I witnessed families and whole communities decimated by radiation-related cancers. As the United Nations confirms, more than 1.5 million people in Kazakhstan have suffered the effects of Soviet nuclear weapons testing.
The most terrifying fact about this story is that we didn’t understand the impact these explosions would have. We were taken completely by surprise – and this, I believe, is why it is so important that we use every opportunity to remind the world of the dangers of nuclear testing and the horror of the weapons themselves.
I saw so much tragedy and suffering in my homeland that I decided to do everything possible to ensure that my generation is the last to suffer such damage. I became an activist in an anti-nuclear weapons movement and found peace in expressing my pain through art.
I use my feet and mouth to hold my brush and pour out in my own colors my inner world, calling on others to follow my cause. Today, I am an honorary ambassador of The ATOM Project, a global education and online petition campaign to encourage the global leadership needed to totally eliminate the nuclear threat. ATOM is an acronym from “Abolish Testing. Our Mission.”
My work with The ATOM Project has served as a constant reminder that Kazakhstan was not alone in its suffering. I have witnessed the tears falling from the eyes of mothers from Hiroshima and Nagasaki. I have participated in town hall meetings and protests at the Nevada test site in the United States. I have listened to the sad stories of the families of those who tested nuclear weapons for the British at Christmas Island. I have seen the fear in the eyes of parents across the world who are too ashamed to let others see their own children. I recognize that fear.
But over the last two decades we have seen progress. Even before Kazakhstan became a fully independent country, our leader, and now President, Nursultan Nazarbayev shut down the Semipalatinsk test site in 1991 in defiance of then Soviet government in Moscow. On independence, our country also voluntarily gave up the world’s fourth largest nuclear arsenal which we had inherited.

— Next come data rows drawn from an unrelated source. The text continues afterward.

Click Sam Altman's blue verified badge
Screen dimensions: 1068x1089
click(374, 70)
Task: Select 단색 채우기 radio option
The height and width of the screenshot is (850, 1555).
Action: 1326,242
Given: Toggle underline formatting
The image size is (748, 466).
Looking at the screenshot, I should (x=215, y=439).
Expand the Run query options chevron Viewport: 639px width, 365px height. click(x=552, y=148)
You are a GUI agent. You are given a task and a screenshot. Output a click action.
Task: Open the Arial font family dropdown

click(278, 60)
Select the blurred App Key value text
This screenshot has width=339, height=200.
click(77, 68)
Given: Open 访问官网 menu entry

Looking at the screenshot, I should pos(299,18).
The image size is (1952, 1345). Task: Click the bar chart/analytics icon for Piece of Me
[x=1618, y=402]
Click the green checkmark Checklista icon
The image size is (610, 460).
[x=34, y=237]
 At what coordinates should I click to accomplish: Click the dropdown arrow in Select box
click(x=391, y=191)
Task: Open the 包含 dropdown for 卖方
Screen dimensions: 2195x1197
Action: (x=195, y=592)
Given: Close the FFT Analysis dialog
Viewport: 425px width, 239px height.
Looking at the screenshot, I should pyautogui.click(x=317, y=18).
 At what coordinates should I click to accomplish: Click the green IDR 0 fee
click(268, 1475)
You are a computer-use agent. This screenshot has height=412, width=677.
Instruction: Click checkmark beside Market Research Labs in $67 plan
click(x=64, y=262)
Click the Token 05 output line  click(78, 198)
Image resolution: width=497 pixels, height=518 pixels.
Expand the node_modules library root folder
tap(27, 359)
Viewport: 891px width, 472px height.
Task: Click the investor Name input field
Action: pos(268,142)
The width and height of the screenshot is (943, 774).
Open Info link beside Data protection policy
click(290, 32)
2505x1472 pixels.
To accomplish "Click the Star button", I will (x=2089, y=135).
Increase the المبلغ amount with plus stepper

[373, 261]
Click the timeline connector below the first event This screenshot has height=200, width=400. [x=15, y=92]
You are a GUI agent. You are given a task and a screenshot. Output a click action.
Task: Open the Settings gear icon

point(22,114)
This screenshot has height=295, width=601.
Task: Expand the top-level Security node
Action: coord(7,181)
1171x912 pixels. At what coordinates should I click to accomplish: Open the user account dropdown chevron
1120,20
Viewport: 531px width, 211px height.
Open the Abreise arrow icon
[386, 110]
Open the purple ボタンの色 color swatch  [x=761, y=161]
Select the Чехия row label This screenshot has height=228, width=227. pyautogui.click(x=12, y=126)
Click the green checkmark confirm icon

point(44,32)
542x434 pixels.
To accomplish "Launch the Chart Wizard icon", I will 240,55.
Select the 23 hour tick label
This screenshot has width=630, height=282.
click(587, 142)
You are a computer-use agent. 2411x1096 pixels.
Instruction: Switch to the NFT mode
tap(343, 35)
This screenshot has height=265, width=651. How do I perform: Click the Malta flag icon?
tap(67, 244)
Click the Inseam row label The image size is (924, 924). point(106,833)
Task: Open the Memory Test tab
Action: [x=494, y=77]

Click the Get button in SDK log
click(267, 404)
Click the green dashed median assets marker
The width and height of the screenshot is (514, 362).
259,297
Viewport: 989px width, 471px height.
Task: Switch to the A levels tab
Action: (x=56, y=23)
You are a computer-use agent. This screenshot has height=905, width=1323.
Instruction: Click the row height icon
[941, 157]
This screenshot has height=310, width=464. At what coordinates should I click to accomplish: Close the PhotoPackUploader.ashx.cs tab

Similar courageous decisions were taken by Ukraine, Belarus and South Africa who all renounced their nuclear weapons or nuclear weapons programs.
In 1996, a major step was taken when the Comprehensive Nuclear Test Ban Treaty was adopted by the United Nations. It has since been signed by 183 countries and ratified by 162. But the treaty cannot enter into force until it is signed and ratified by eight more countries: China, Egypt, India, Iran, Israel, North Korea, Pakistan and the United States. These countries must send a clear message to the world that nuclear weapons are part of our past, and have no place in our future. They must ensure that not one more person suffers from the consequences of nuclear testing and nuclear weapons use in the future.
I weep when I hear those calling for a return of nuclear weapons. I fear for our planet when I read news stories about countries re-building their nuclear arsenals. After all the horror, all the fear, and all the danger have we learnt nothing? How many more, like me, must suffer? I have a vision: to make sure that every single person around me knows what was concealed for decades – the consequences of developing nuclear weapons.
That is my mission. I don’t have arms. I can’t know what it feels like to grasp someone by the hand. But I do have feet with which I can paint. I have a voice that enables me to speak. For as long as I can, I will use whatever I have to tell the world about the catastrophic damage nuclear weapons have done to the planet and all who share it.
The author is the Honorary Ambassador of The ATOM Project.